◆ Supplied material
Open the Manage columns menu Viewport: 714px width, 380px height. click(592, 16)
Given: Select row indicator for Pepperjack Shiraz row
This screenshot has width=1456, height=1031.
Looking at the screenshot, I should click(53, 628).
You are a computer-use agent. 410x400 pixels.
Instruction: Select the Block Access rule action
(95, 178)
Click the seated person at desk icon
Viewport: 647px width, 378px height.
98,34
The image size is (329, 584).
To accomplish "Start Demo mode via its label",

==

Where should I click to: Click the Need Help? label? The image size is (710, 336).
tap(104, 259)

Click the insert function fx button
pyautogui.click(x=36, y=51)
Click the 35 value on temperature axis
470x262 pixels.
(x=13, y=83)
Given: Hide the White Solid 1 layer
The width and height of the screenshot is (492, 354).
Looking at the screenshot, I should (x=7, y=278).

◆ Task to carry out
Once the line with "You are a computer-use agent. 410x400 pixels." is found in the records above, print exactly that line and every line after it through the line with "Demo mode via".

◆ Task answer
You are a computer-use agent. 410x400 pixels.
Instruction: Select the Block Access rule action
(95, 178)
Click the seated person at desk icon
Viewport: 647px width, 378px height.
98,34
The image size is (329, 584).
To accomplish "Start Demo mode via its label",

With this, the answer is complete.